> _Exercise description_
From the statistics exercises, copy the passage that begins at "Question 1.18 Use" and stops after "as the response variable?", replacing "explanatory variable" with "predictor variable".

Question 1.16 Sales and time spent on web pages

You have collected data on 1000 customers who visited the web pages of your company last week. For each customer, you recorded the time spent on your pages and the total amount of their purchases during the visit. You want to explore the relationship between these two variables.

  1. What is the explanatory variable? What is the response variable? Explain your answers.
  2. Are these variables categorical or quantitative?
  3. Do you expect a positive or negative association between these variables? Why?
  4. How strong do you expect the relationship to be? Give reasons for your answer.

Question 1.17 A product for lab experiments

Barium-137m is a radioactive form of the element barium that decays very rapidly. It is easy and safe to use for lab experiments in schools and colleges.6 In a typical experiment, the radioactivity of a sample of barium-137m is measured for one minute. It is then measured for three additional one-minute periods, separated by two minutes. So data are recorded at one, three, five, and seven minutes after the start of the first counting period. The measurement units are counts. Here are the data for one of these experiments:7

Time 1 3 5 7
Count 578 317 203 118
  1. Make a scatterplot of the data. Give reasons for the choice of which variables to use on the x and y axes.
  2. Describe the overall pattern in the scatterplot.
  3. Describe the form, direction, and strength of the relationship.
  4. Identify any outliers.
  5. Is the relationship approximately linear? Explain your answer.

Question 1.18 Use a log for the radioactive decay

Refer to the previous exercise. Transform the counts using a log transformation. Then repeat parts (a) through (e) for the transformed data, and compare your results with those from the previous exercise.

Question 1.19 Time to start a business

Case 1.2 (page 23) uses the World Bank data on the time required to start a business in different countries. For Example 1.21 and several other examples that follow we used data for a subset of the countries for 2013. Data are also available for times to start in 2008. Let’s look at the data for all 189 countries to examine the relationship between the times to start in 2013 and the times to start in 2008.

  1. Why should you use the time for 2008 as the explanatory variable and the time for 2013 as the response variable?
  2. Make a scatterplot of the two variables.
  3. How many points are in your plot? Explain why there are not 189 points.
  4. Describe the form, direction, and strength of the relationship.
  5. Identify any outliers.
  6. Is the relationship approximately linear? Explain your answer.

> _Raw data_
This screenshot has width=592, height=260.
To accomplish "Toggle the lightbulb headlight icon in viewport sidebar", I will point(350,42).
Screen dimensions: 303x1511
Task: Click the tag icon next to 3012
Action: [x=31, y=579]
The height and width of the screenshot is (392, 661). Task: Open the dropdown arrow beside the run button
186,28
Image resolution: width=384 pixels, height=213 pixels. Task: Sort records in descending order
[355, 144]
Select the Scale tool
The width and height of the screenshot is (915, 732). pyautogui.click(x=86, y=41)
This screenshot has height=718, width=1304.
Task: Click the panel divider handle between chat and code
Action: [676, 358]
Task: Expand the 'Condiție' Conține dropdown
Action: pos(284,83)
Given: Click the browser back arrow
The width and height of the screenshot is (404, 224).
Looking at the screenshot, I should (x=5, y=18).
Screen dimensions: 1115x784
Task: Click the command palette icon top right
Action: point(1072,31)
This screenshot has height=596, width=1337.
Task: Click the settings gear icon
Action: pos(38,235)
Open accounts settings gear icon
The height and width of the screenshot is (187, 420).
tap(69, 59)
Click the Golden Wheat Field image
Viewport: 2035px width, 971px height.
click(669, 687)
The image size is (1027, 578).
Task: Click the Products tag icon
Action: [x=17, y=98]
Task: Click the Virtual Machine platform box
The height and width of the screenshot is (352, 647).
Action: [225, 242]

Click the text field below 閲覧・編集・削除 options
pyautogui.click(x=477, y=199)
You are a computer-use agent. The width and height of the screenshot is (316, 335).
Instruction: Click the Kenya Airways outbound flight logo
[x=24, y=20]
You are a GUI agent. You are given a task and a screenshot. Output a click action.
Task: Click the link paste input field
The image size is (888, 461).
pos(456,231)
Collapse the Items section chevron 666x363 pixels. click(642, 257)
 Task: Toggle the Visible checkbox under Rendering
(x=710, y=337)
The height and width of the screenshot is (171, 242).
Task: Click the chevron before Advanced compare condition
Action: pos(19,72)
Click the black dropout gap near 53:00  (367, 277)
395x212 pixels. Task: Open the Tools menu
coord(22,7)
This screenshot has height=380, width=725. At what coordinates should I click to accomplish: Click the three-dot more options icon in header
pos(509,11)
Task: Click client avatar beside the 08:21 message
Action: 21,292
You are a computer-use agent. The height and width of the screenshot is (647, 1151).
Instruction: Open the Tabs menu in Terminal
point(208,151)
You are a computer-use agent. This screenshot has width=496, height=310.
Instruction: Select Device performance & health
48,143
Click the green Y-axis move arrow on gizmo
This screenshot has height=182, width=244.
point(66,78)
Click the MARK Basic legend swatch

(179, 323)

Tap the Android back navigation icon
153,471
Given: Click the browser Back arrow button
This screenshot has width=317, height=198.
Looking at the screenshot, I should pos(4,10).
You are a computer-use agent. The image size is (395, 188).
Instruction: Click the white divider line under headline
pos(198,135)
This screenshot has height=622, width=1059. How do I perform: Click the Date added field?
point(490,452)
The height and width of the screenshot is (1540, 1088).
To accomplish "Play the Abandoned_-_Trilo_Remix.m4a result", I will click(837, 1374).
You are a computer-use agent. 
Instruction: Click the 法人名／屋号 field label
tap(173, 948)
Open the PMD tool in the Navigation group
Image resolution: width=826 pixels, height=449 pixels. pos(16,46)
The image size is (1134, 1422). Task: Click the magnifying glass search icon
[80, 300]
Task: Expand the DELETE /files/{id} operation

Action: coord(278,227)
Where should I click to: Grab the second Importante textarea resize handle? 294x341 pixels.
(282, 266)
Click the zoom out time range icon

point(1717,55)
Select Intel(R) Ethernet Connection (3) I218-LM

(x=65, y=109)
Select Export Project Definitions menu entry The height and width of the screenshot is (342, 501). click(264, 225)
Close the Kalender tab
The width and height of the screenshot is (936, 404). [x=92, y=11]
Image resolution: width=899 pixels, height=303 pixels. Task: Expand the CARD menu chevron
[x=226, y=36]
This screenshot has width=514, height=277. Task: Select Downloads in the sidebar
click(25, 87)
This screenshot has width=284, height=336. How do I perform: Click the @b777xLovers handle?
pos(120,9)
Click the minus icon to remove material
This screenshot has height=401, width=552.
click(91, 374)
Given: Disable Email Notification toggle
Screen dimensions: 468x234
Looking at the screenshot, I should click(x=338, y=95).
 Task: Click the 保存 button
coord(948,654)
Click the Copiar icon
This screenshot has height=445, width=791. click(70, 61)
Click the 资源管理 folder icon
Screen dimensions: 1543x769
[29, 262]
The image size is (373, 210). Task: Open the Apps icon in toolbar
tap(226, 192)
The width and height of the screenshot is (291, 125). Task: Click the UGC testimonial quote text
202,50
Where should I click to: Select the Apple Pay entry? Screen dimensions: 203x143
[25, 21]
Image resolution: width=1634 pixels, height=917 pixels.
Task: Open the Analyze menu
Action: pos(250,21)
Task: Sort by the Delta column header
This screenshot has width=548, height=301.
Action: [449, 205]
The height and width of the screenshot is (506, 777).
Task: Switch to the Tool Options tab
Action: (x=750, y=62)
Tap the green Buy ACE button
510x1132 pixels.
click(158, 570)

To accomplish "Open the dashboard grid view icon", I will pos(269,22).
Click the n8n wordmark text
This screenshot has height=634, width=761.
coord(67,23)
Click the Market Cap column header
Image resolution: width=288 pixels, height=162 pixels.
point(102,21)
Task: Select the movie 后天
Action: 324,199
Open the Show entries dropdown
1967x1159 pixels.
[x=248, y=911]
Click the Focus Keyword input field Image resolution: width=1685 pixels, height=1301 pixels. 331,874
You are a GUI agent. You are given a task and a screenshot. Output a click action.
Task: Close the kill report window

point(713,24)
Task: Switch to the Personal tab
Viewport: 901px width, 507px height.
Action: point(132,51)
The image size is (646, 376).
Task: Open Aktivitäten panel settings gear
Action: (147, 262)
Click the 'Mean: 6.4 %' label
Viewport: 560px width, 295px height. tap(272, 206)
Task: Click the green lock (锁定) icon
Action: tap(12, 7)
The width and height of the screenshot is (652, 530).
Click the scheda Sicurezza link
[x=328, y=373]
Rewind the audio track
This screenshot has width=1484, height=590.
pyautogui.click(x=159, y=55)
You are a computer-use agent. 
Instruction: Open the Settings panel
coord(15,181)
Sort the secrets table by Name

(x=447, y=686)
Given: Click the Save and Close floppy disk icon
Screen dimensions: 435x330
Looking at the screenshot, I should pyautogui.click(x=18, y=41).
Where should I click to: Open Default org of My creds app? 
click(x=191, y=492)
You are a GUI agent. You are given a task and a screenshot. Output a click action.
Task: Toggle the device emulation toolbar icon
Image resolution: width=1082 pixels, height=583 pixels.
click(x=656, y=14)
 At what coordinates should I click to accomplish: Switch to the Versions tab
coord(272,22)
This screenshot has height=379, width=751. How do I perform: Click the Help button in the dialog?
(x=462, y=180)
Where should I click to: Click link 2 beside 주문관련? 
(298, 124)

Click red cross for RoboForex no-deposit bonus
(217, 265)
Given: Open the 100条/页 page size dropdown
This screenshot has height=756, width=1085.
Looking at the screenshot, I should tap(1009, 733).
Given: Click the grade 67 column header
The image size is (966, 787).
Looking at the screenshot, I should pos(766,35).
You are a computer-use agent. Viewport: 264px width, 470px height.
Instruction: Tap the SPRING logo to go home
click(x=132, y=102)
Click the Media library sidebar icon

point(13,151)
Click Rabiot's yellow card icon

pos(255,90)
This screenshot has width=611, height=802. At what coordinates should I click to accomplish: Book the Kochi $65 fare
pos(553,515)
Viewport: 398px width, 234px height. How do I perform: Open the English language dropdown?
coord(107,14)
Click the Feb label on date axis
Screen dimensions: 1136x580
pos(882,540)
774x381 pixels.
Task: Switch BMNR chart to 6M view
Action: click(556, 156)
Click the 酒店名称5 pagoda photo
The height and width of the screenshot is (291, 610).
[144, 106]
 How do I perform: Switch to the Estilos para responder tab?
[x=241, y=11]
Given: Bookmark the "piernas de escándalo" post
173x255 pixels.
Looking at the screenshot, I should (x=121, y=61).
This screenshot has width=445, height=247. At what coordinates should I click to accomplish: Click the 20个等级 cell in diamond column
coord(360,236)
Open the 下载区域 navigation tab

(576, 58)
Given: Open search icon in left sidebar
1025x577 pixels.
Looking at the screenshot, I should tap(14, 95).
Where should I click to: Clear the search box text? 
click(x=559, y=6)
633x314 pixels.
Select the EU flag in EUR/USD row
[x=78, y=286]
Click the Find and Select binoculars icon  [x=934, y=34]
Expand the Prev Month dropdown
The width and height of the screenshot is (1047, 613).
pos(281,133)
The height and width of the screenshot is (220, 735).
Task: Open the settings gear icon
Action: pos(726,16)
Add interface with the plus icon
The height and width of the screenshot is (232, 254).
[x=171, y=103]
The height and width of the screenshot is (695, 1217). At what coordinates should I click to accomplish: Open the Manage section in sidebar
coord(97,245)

> _Response to this exercise_
Question 1.18 Use a log for the radioactive decay

Refer to the previous exercise. Transform the counts using a log transformation. Then repeat parts (a) through (e) for the transformed data, and compare your results with those from the previous exercise.

Question 1.19 Time to start a business

Case 1.2 (page 23) uses the World Bank data on the time required to start a business in different countries. For Example 1.21 and several other examples that follow we used data for a subset of the countries for 2013. Data are also available for times to start in 2008. Let’s look at the data for all 189 countries to examine the relationship between the times to start in 2013 and the times to start in 2008.

  1. Why should you use the time for 2008 as the predictor variable and the time for 2013 as the response variable?